The process of producing anti-counterfeit nano-fingerprints based on randomly distributed silver nanowires.
Reporting in Nanotechnology, nanoscale fingerprint patterns are generated by simply casting fluorescent dye-coated silver nanowires onto a transferrable flexible polyethylene terephthalate (PET) film. The direction and target markers ("KAIST" and "X") are patterned by a photolithographic technique to provide positional information for identification and the nanowires are cast onto it. Then, using an optical microscope, the resulting unique fingerprint patterns can be visually authenticated in a simple and straightforward manner, as shown fully in the figure above.
Advantages of this technique are the simple preparation of fingerprint patterns and the authenticity verification. The technique is simple enough that anyone can prepare these barcodes. Fingerprint patterns can be visually authenticated in a simple and straightforward manner by using an optical microscope, which allows customers to immediately determine whether products are authentic. Although generating a fingerprint pattern is quite simple, counterfeiting the pattern is essentially impossible because it is based on natural randomness. Counterfeiting such a fingerprint pattern is impractical and expensive; the cost of replicating it would be higher than the value of the typical target item being protected.
Further levels of security
While the likelihood of obtaining identical patterns of randomly orientated nanowires is practically zero, the fluorescent dyes add another layer of complexity, as does increasing the density of nanowires. Expanding this concept further, many products such as paper documents will have a profile of defects on the nanoscale. As long as this profile can be recorded, it will provide a unique barcode as a result of naturally occurring randomness.
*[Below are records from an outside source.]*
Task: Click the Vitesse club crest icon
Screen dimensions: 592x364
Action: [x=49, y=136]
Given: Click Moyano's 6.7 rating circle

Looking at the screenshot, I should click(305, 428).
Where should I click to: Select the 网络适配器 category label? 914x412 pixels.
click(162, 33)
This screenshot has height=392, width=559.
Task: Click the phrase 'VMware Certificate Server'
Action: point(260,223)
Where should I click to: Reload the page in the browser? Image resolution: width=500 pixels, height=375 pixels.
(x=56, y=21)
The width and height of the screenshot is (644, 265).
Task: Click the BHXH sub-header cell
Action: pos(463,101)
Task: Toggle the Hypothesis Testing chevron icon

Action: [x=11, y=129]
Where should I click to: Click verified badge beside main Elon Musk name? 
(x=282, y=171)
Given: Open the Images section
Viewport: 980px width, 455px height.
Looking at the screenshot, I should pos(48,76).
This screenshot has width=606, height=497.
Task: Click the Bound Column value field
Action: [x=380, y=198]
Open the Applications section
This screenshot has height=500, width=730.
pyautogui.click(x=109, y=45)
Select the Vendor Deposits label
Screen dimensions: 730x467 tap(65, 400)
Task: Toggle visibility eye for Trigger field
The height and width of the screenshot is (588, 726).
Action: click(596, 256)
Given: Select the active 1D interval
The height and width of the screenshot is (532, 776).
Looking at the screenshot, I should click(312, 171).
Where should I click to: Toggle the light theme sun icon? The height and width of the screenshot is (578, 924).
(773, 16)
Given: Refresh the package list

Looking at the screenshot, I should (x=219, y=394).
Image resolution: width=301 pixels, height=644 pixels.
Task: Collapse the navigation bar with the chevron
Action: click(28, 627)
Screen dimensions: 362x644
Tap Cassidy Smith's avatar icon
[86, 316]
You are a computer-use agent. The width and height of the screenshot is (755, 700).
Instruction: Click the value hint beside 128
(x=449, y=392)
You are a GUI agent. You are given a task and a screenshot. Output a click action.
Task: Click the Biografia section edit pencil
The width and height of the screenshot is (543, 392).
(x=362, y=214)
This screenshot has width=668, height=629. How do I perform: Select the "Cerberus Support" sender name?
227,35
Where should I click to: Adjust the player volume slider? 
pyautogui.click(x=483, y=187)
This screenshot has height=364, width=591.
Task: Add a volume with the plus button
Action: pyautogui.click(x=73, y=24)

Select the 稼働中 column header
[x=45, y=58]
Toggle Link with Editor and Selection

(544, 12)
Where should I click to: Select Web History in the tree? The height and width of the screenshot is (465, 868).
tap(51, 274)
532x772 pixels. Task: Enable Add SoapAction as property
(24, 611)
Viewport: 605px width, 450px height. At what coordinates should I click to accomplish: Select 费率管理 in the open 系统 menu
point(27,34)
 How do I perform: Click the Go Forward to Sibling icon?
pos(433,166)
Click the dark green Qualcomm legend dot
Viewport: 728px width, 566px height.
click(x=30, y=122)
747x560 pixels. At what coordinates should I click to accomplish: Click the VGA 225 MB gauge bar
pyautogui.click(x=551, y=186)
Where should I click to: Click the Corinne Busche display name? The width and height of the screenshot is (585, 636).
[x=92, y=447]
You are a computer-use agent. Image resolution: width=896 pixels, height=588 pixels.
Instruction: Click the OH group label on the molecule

The researchers hope that their concept of nanoscale fingerprints can be widely applicable in various anti-counterfeit activities.
More information about the research can be found at Nanotechnology 25 155303.
About the author
Jangbae Kim is a senior manager at Corporate R&D, LG Chem Research Park in South Korea. He carried out this research during his PhD course at KAIST in the department of chemistry, supervised by Hyotcherl Ihee. His current research interests focus on the development of new materials for next-generation lithium ion secondary batteries.